# Listed entries
--- start ---
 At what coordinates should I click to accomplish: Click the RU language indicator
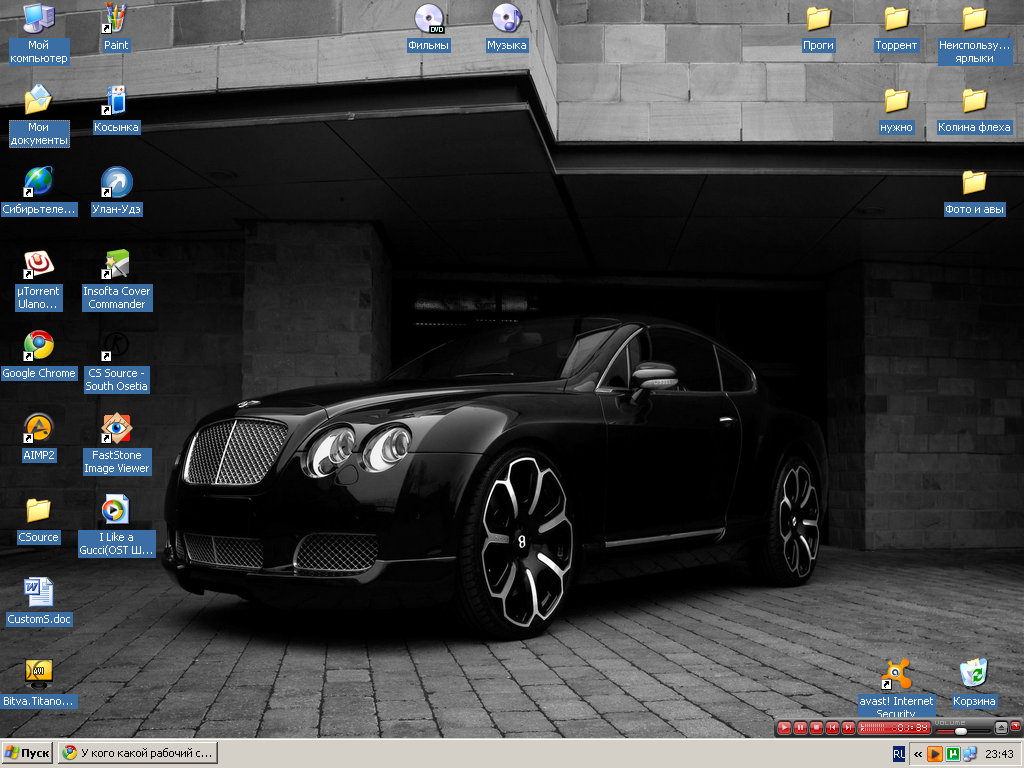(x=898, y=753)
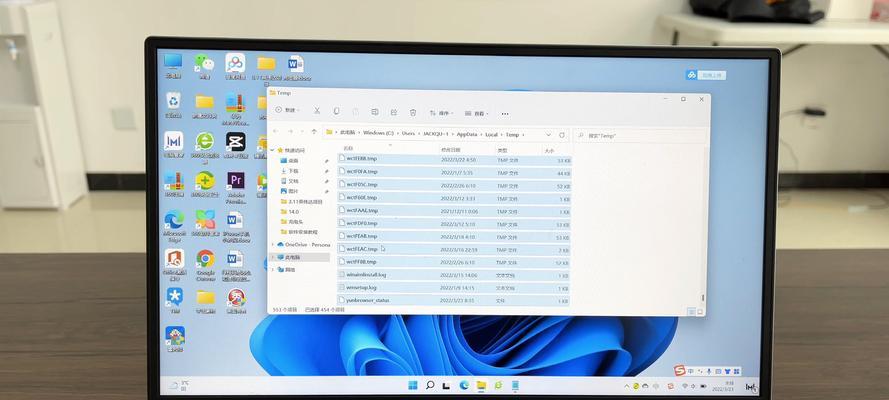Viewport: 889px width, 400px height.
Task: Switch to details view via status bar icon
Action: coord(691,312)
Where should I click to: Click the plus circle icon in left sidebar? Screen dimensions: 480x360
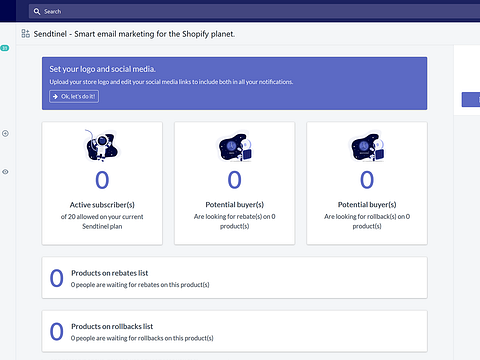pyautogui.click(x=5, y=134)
--- end ---
--- start ---
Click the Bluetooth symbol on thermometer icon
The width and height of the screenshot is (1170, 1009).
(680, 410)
--- end ---
# Aim
Turn everything from the line containing "At what coordinates" down to the line containing "pyautogui.click(x=5, y=134)" into a numbered list, with blank lines left out. Omit the pictures from the answer.

# Output below
1.  At what coordinates should I click to accomplish: Click the RU language indicator
2. (x=898, y=753)
3. Viewport: 889px width, 400px height.
4. Task: Switch to details view via status bar icon
5. Action: coord(691,312)
6. Where should I click to: Click the plus circle icon in left sidebar? Screen dimensions: 480x360
7. pyautogui.click(x=5, y=134)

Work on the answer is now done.